PAGE EXCERPT:
▶

Compensation of Michèle Steiner Warshaw

Michèle Steiner Warshaw serves as Executive Vice President of the Company's Cosmetics Limited subsidiary ("Cosmetics"). That subsidiary owns the right to a number of products sold by the Company. Ms. Warshaw is a member of the board of directors of the Company and is the wife of Clive E. Warshaw. Pursuant to a five-year employment agreement with Cosmetics, effective January 1, 2002, Ms. Warshaw received a salary of $50,000 and a car allowance of $10,000 in 2003 and will receive the same amounts for 2004. Ms. Warshaw also receives compensation as a director of the Company, as described above.

PROPOSAL 2 - APPROVAL OF THE COMPANY'S
2004 EQUITY INCENTIVE PLAN

Introduction

In April 2004, the board of directors of the Company unanimously approved, subject to shareholder approval, the Company's 2004 Equity Incentive Plan (the "New Equity Plan"), which would replace the Current Option Plan. If the New Equity Plan is approved by the shareholders, the Current Option Plan would be terminated and no additional options or other awards would be granted under the Current Option Plan. However, outstanding options granted under the Current Option Plan would continue to be governed by the terms of that plan. The board of directors recommends that the shareholders approve the New Equity Plan.

◀

ENTRIES SUPPLIED:

▶

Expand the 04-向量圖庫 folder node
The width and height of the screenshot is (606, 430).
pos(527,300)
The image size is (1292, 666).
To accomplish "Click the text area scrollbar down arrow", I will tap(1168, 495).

◀
▶

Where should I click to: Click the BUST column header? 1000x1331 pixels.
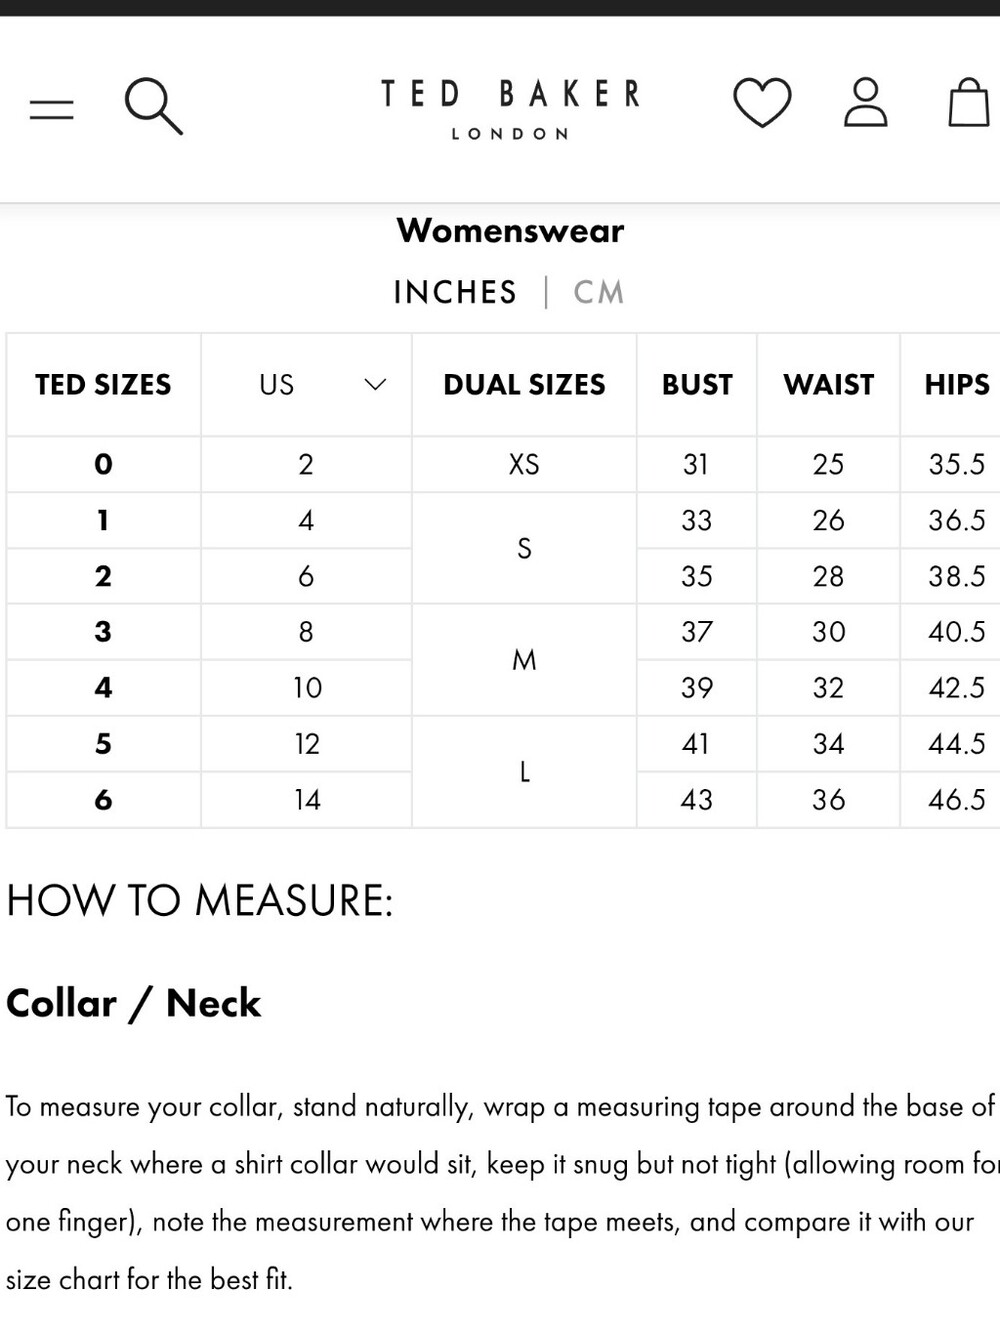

◀
▶

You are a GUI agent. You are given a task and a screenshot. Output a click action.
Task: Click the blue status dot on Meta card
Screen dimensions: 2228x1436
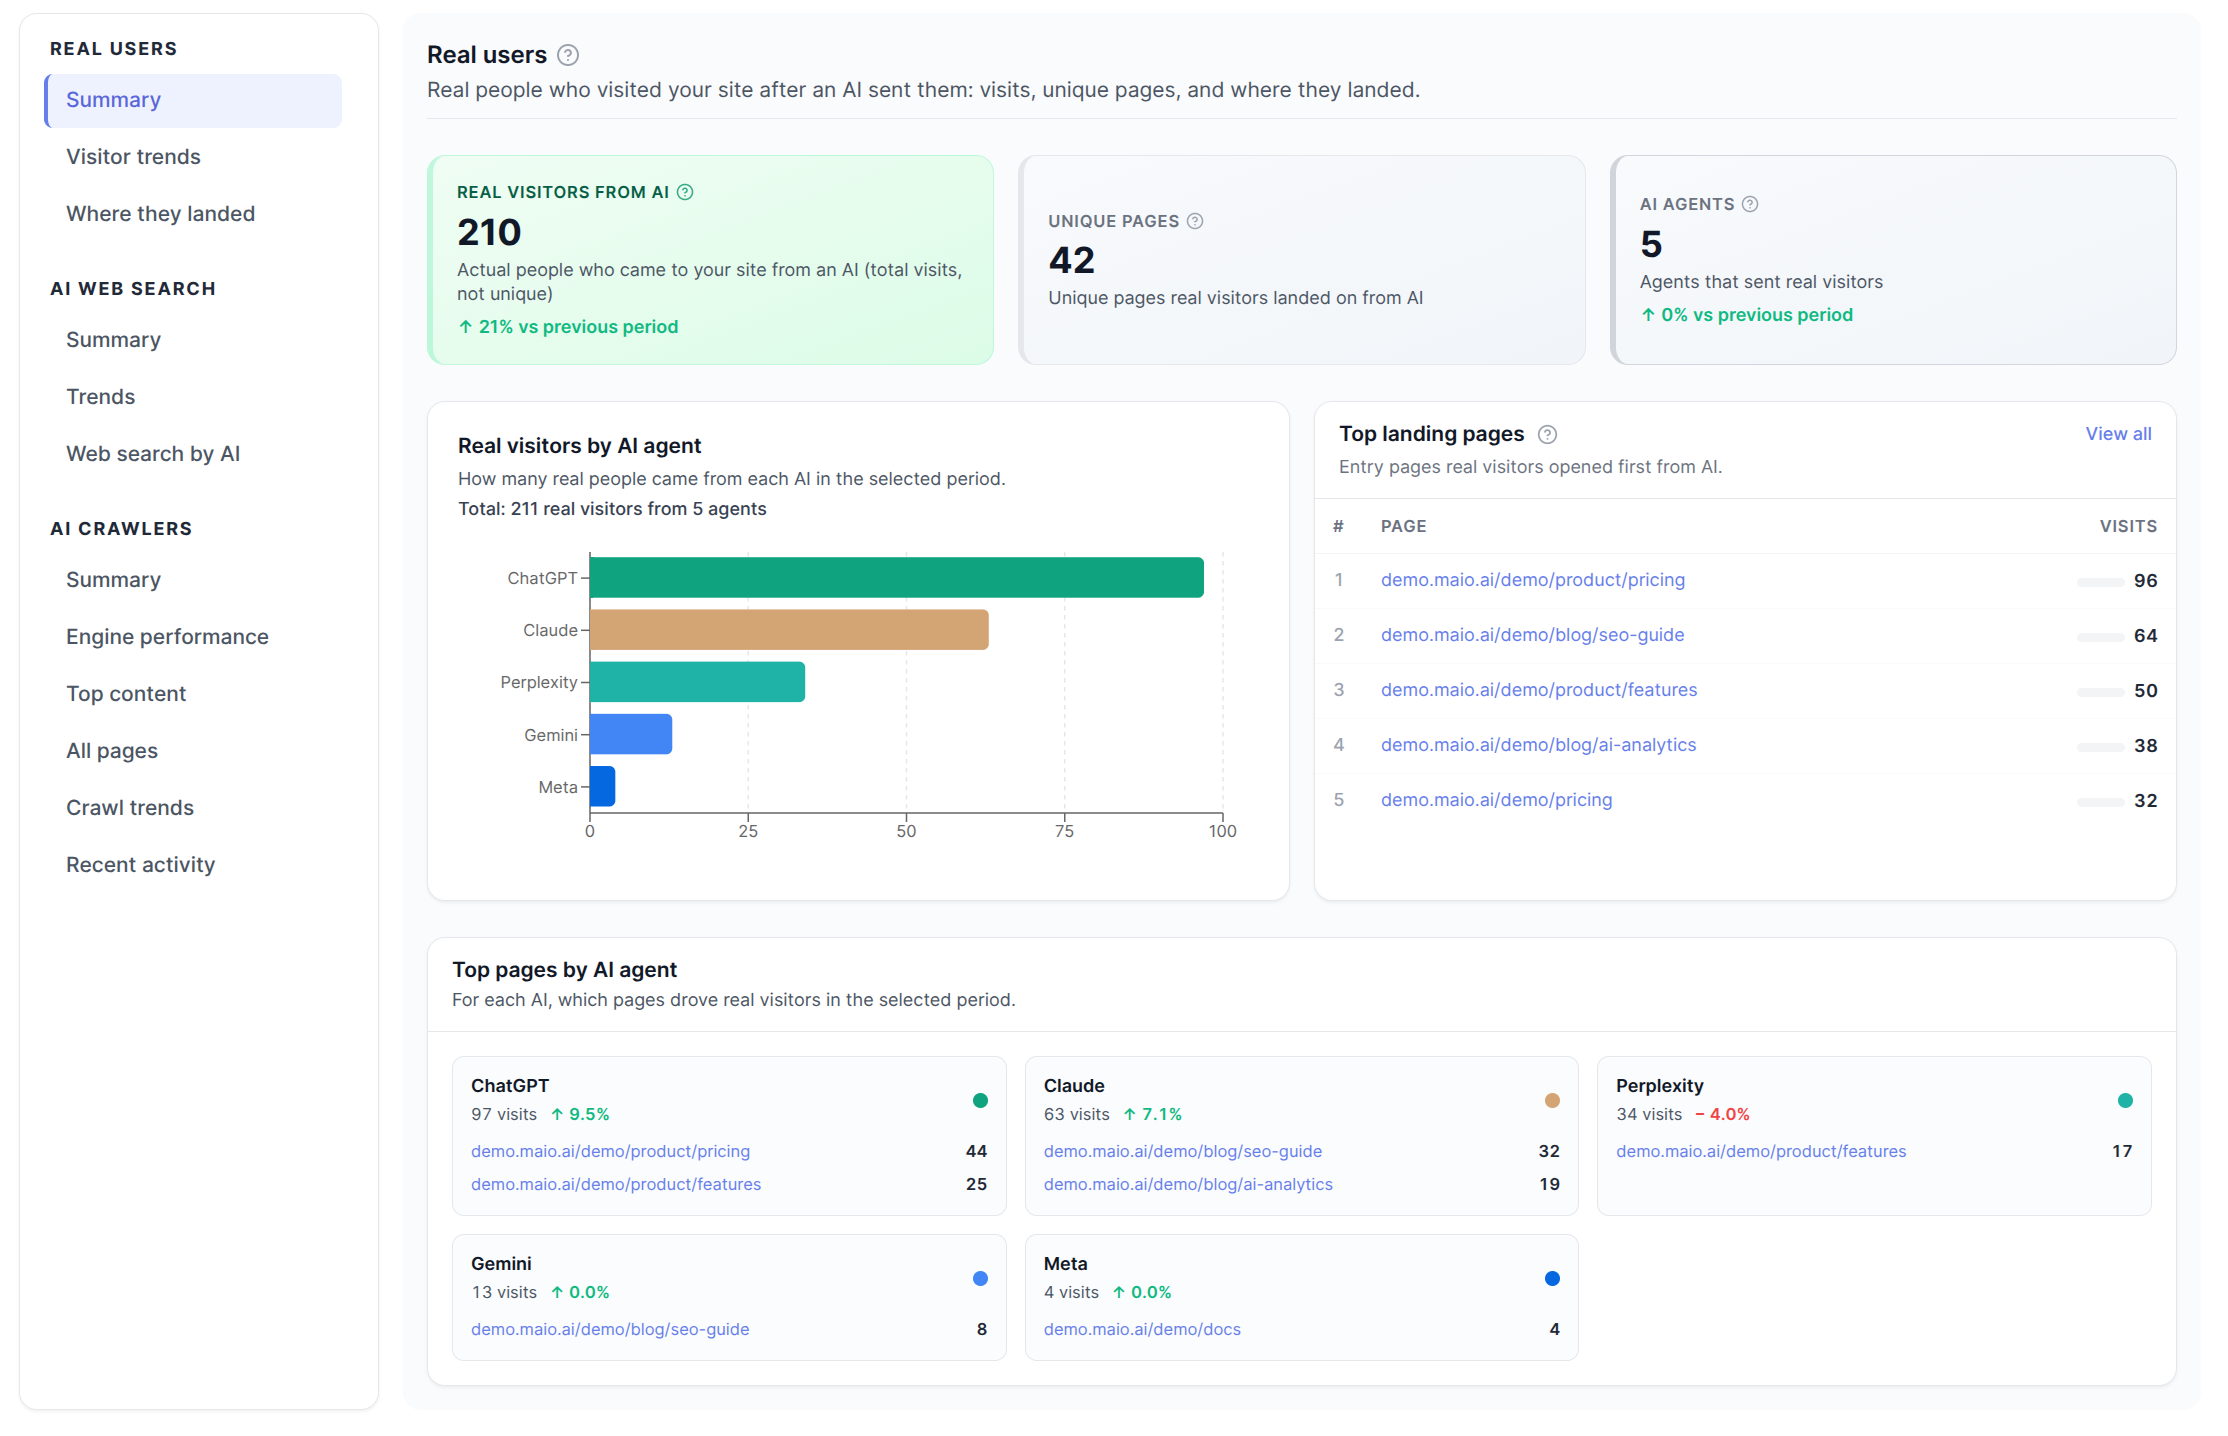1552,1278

◀

TO-DO LIST:
• A. Rewrite the page excerpt from "Michèle Steiner Warshaw serves" to "as described above.", putting "vehicle allowance" in place of "car allowance".
• B. According to the page excerpt, in what month and year did the board of directors approve the 2004 Equity Incentive Plan?
The listing has no connection to the page excerpt.

IN RESPONSE:
• A.
Michèle Steiner Warshaw serves as Executive Vice President of the Company's Cosmetics Limited subsidiary ("Cosmetics"). That subsidiary owns the right to a number of products sold by the Company. Ms. Warshaw is a member of the board of directors of the Company and is the wife of Clive E. Warshaw. Pursuant to a five-year employment agreement with Cosmetics, effective January 1, 2002, Ms. Warshaw received a salary of $50,000 and a vehicle allowance of $10,000 in 2003 and will receive the same amounts for 2004. Ms. Warshaw also receives compensation as a director of the Company, as described above.

• B. April 2004